WORK REQUIRED: With the pictures omitted, set down exactly the lines from the one that contains "Task: Click the bottom-right Lv.3 skill icon" through the last line of the data.

(Collected data entries)
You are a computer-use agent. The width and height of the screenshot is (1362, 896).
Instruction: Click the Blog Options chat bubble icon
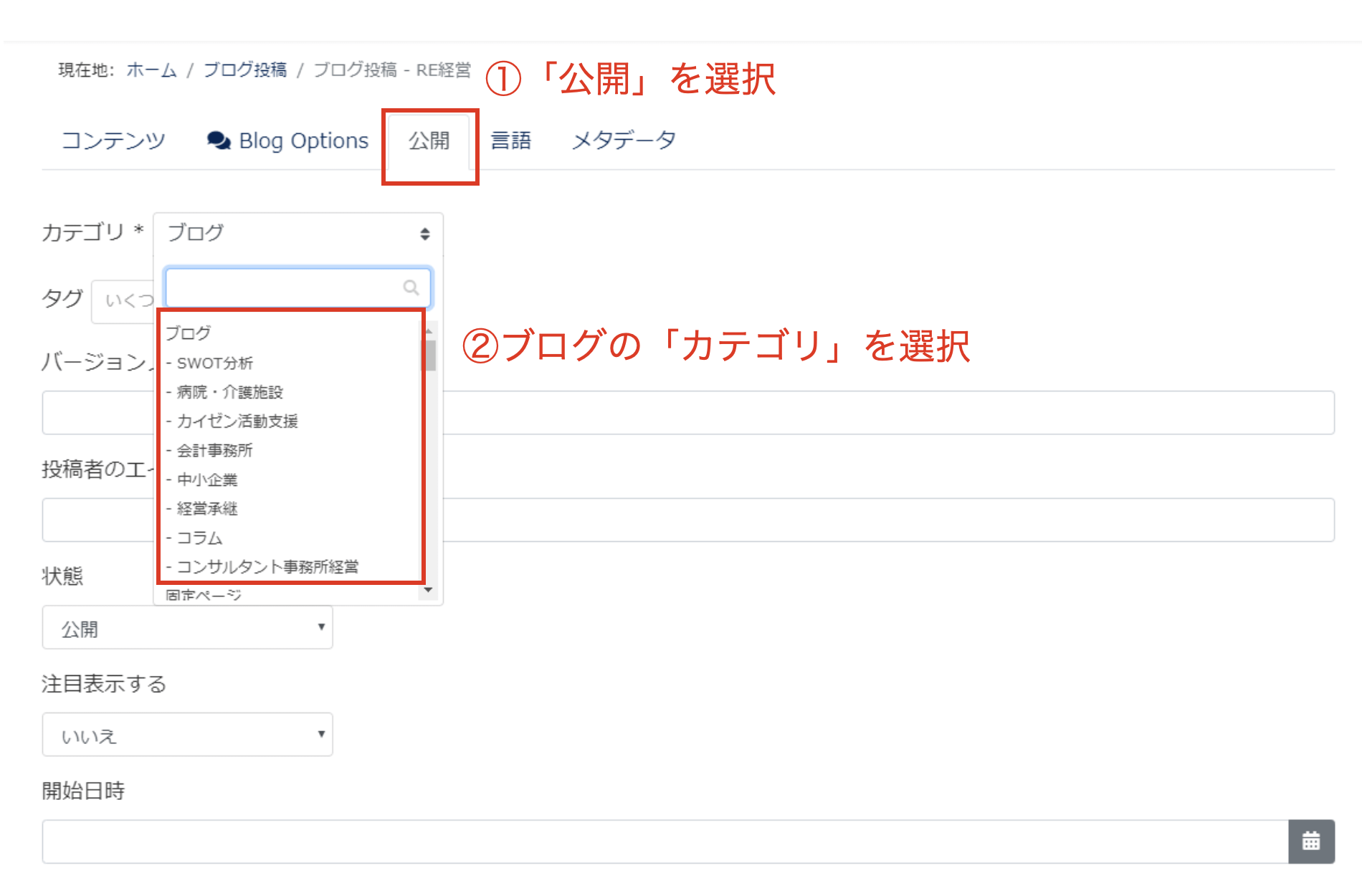click(219, 140)

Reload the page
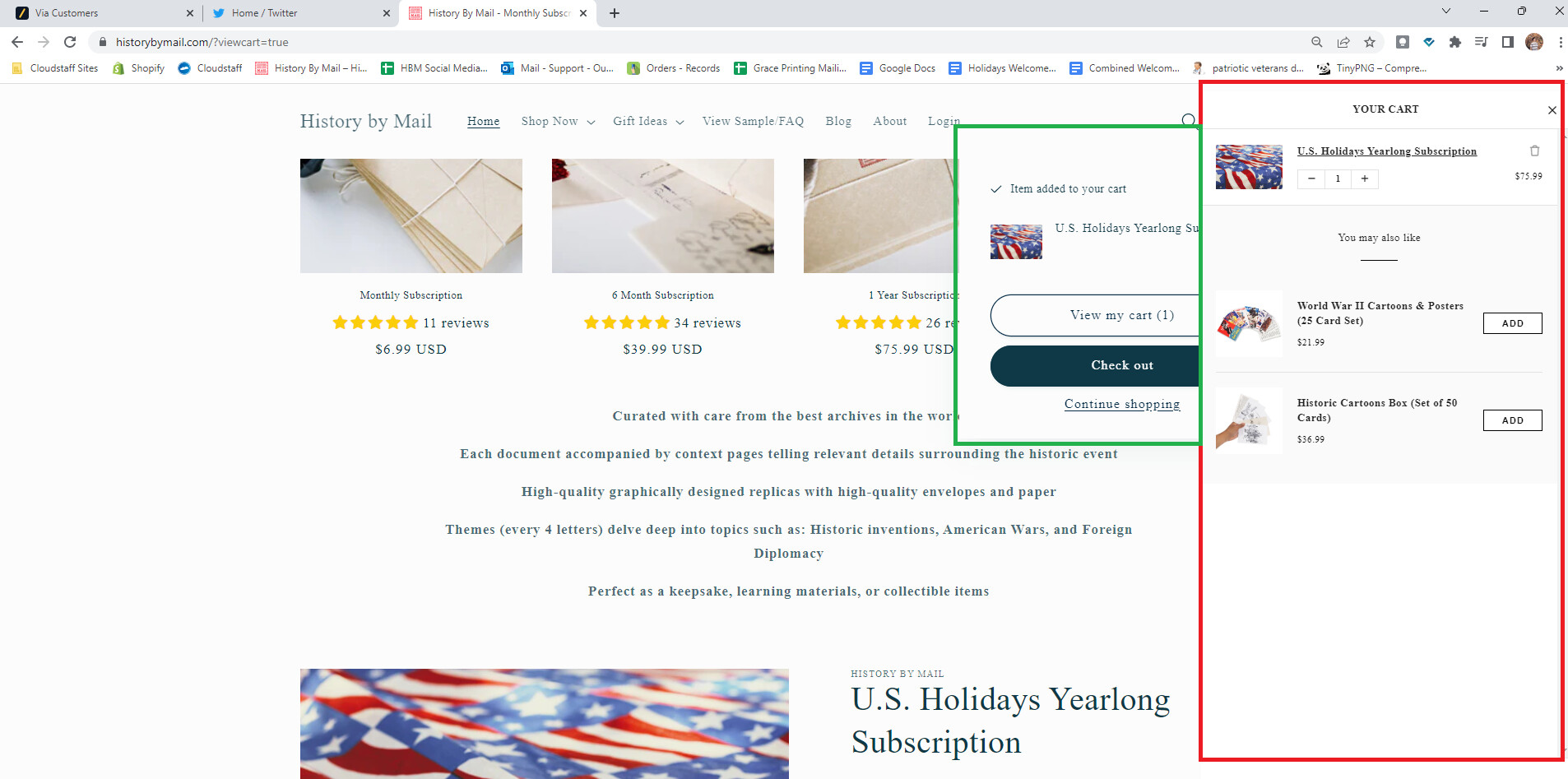click(70, 42)
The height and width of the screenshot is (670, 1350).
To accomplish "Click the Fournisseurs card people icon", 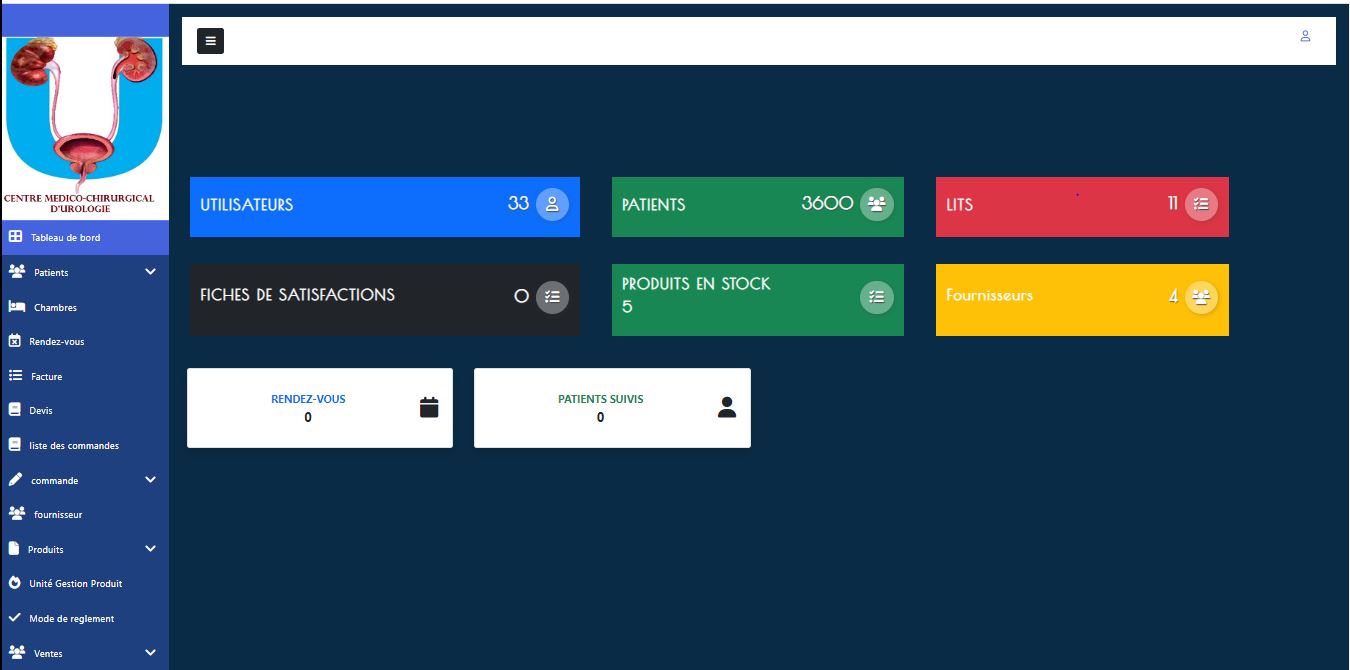I will [x=1201, y=297].
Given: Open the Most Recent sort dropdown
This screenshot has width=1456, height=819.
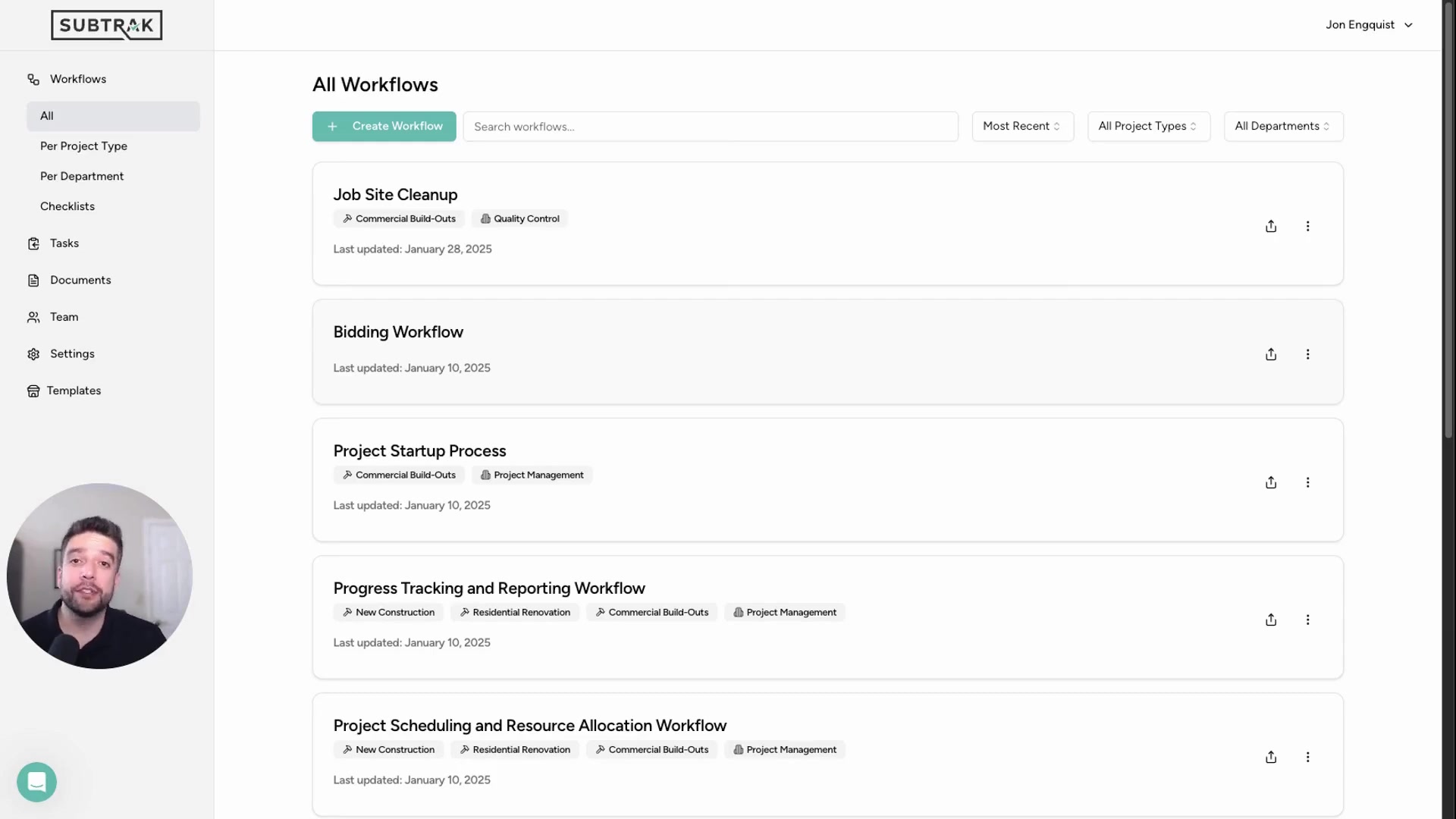Looking at the screenshot, I should pos(1022,126).
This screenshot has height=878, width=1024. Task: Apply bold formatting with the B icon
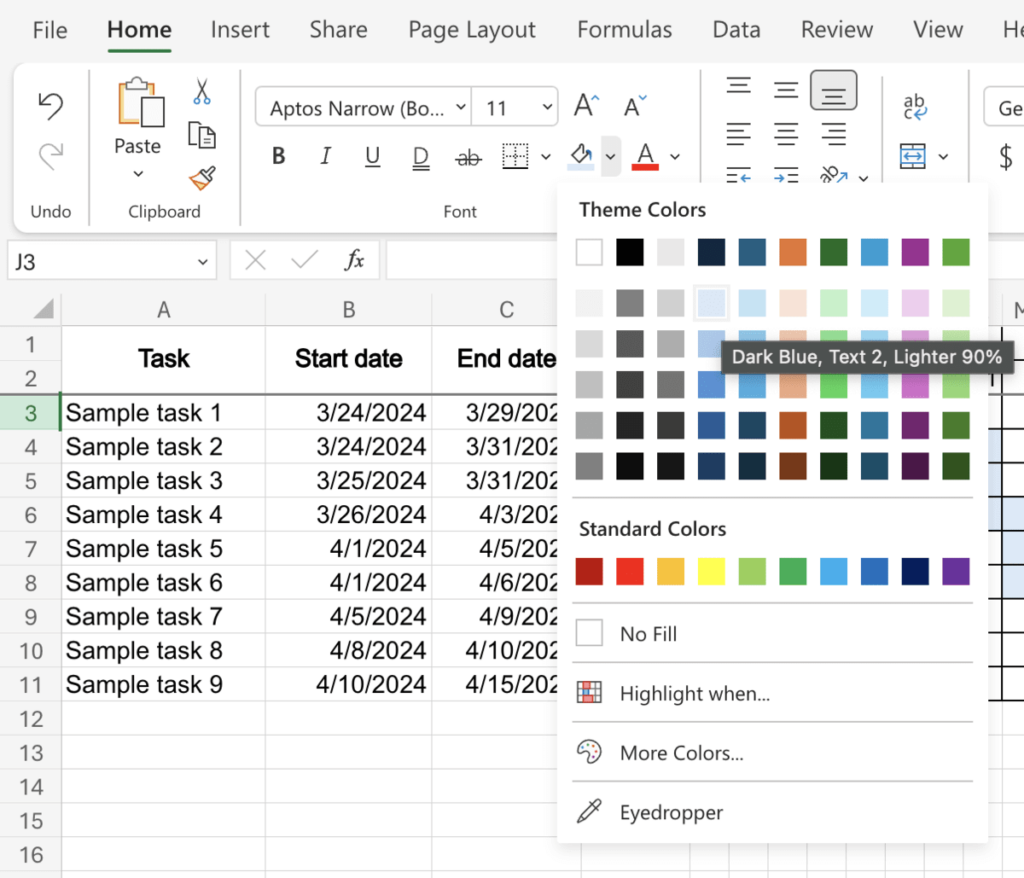point(278,156)
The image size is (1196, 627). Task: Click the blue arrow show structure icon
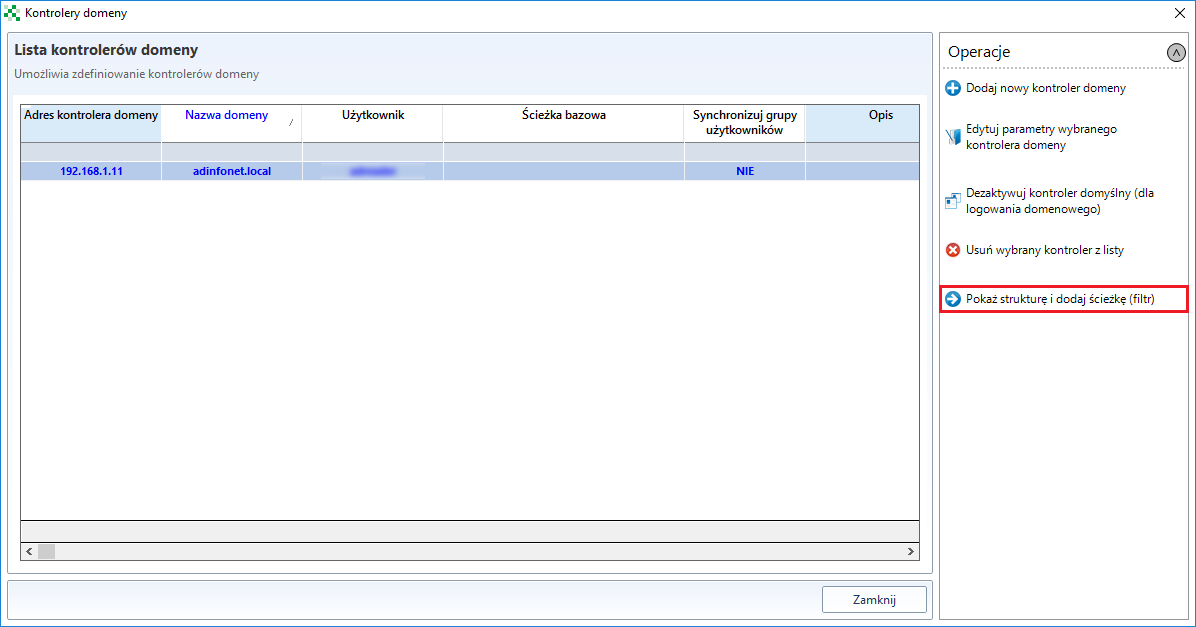pyautogui.click(x=953, y=299)
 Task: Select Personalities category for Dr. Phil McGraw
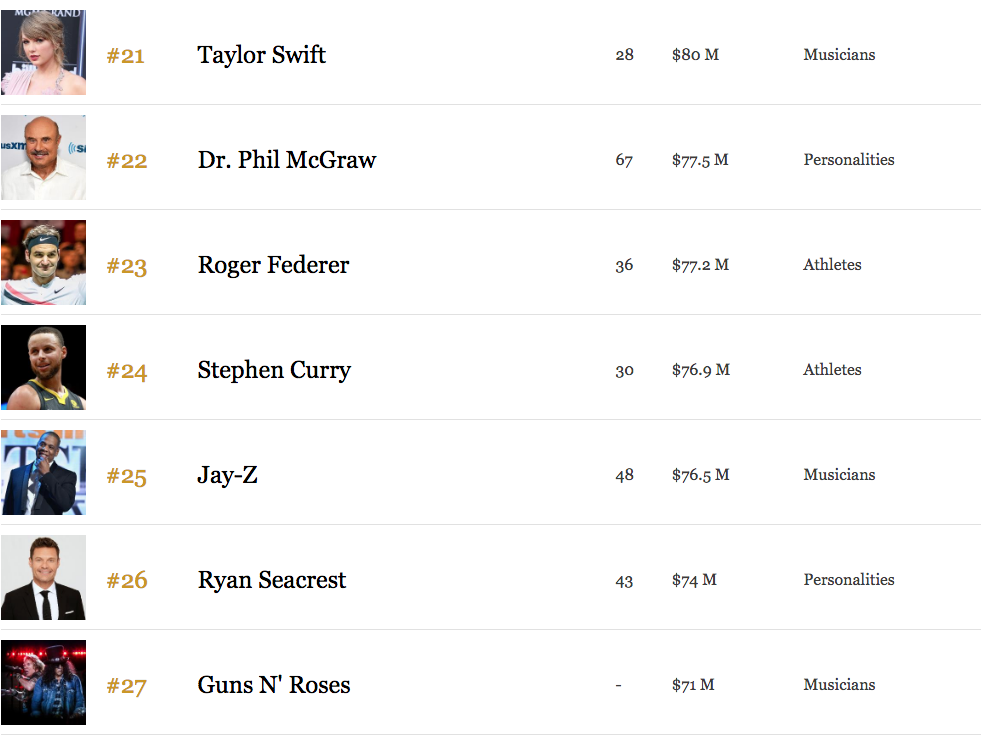tap(849, 160)
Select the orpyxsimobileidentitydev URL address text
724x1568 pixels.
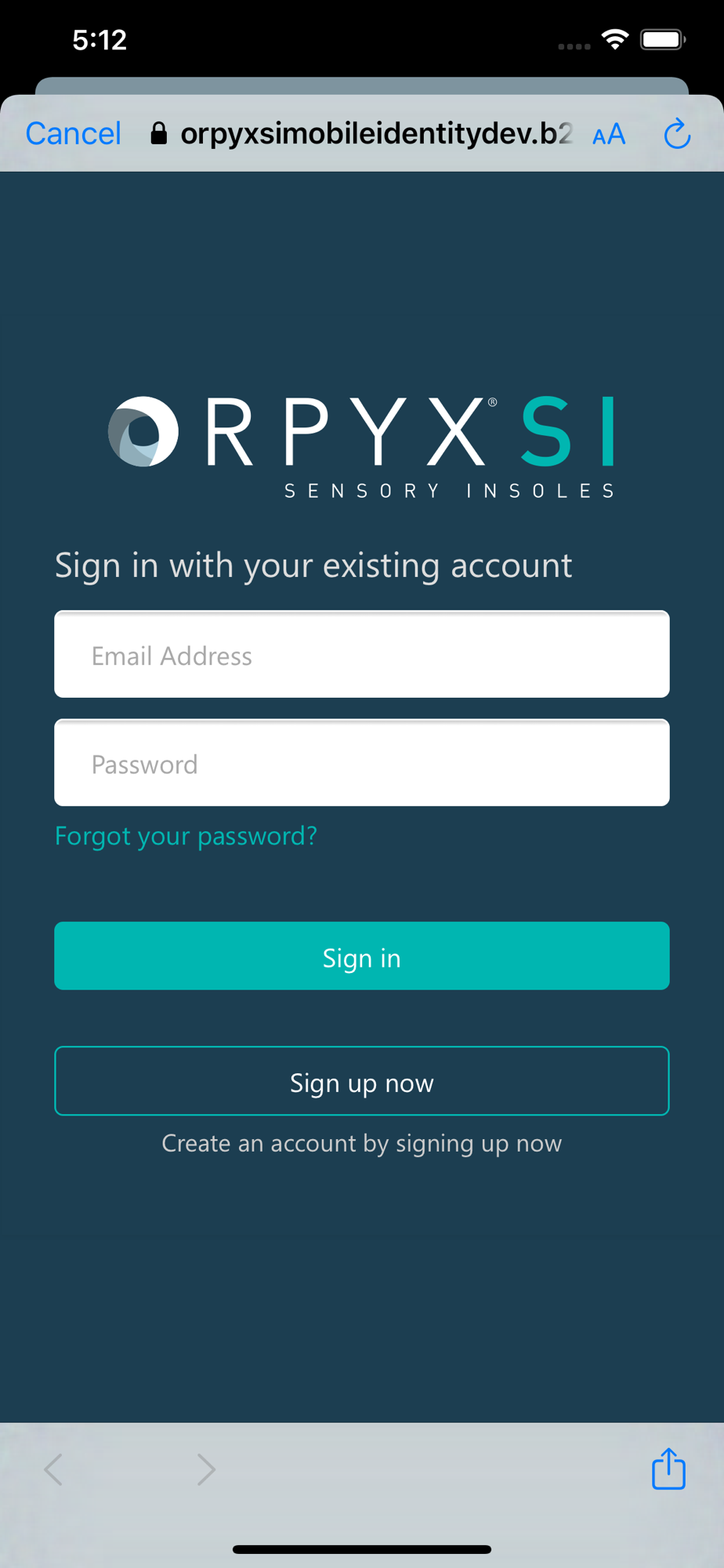(376, 133)
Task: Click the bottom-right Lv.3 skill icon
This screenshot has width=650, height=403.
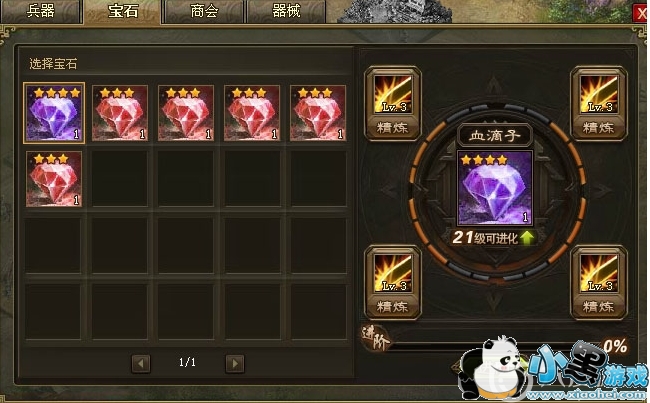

EXERCISE RESPONSE:
Task: Click the bottom-right Lv.3 skill icon
This screenshot has width=650, height=403.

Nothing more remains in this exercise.